Минуло много лет. Все новые и новые творения Шу­берта, почти неизвестные слушателям при жизни ком­позитора, стали исполняться с успехом не только в Авст­рии, но и в других странах. Так, Мендельсон-Бартольди с блеском исполнил его Большую до-мажорную симфо­нию. Но одно из лучших, если не лучшее произведение Шуберта было по-прежнему спрятано в квартире Ансель­ма Хюттенбреннера. Сам он продолжал сочинять и все еще мечтал о лаврах, которыми, увы, никто его не вен­чал. Тем более боялся он выпустить на волю произведе­ние своего бессмертного соперника. Он словно чувство­вал, что после этого все его мечты о славе, равной славе Шуберта, померкнут, как луна при свете солнца.
Только наедине с самим собой, ревниво - в который раз! - проигрывал он Неоконченную симфонию в соб­ственном (!) фортепианном переложении.

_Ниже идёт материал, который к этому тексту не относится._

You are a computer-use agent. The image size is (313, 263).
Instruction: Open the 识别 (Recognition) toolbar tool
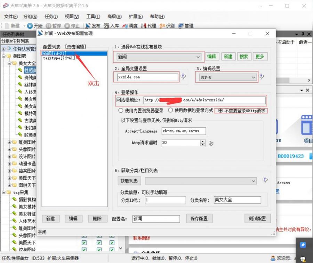click(x=163, y=26)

Наверное, так же когда-то в сотый раз слушал моцартовского «Дон-Жуана» Сальери...
Нет, Ансельм не был совсем уж неблагодарным к памяти друга... Он написал очерк «Эпизоды из жизни композитора песен Франца Шуберта». Но ведь и здесь он не отступился от своего, признавая Франца только как «композитора песен». Неоконченная симфония в очерке даже не упоминалась, как будто ее не существо­вало вообще.
Конечно, и Ансельм, и его брат Йозеф понимали, что они держат в руках. Вот что сказал о симфонии Шубер­та тридцать лет спустя после его смерти Йозеф Хюттенбреннер в записях, сделанных для себя: «Ее можно по­ставить наравне со всеми бетховенскими».
Между тем время шло. Ансельм Хюттенбреннер со­старился и, подобно Сальери, мог теперь уже воочию убедиться в бессмертности творений Шуберта и в суетно­сти своих попыток попасть на Парнас.